Provided records section start

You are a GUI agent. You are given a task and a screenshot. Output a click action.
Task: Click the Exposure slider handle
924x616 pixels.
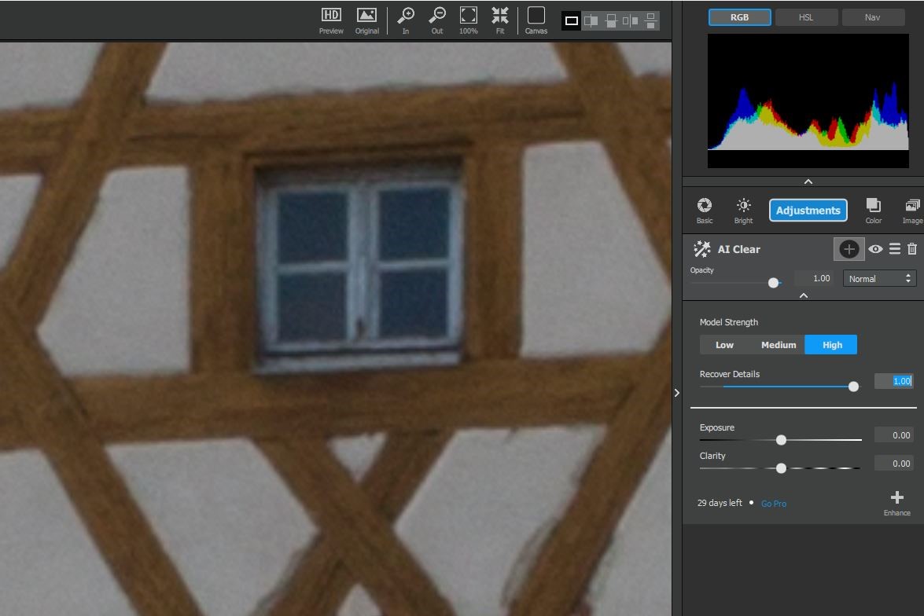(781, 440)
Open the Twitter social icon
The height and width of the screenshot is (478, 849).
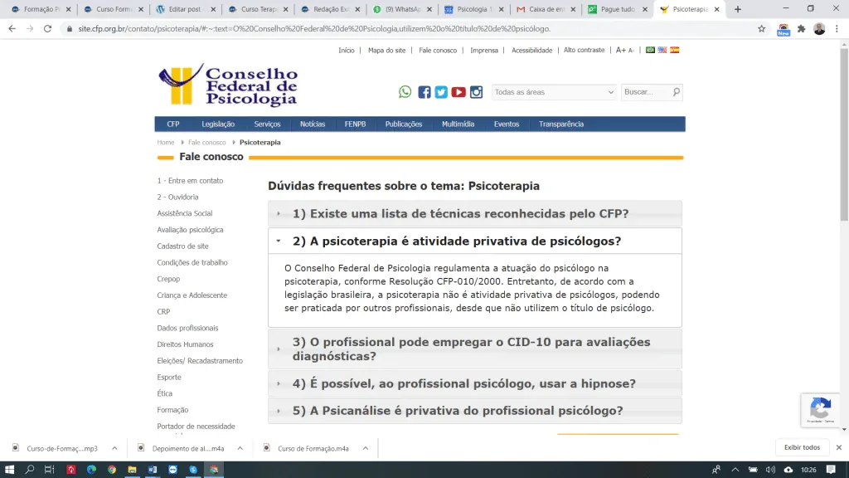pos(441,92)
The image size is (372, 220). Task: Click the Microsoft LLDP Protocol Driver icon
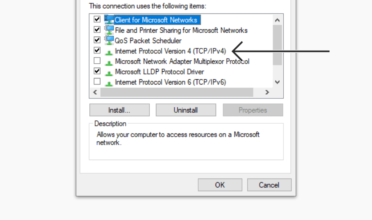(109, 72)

Provided records section end

■ Task:
Could you reproduce exactly, and only, the lines from the one containing "The image size" through the end of the records above, both included, while leaving out the pictures?

■ Task response:
The image size is (372, 220). Task: Click the Microsoft LLDP Protocol Driver icon
(109, 72)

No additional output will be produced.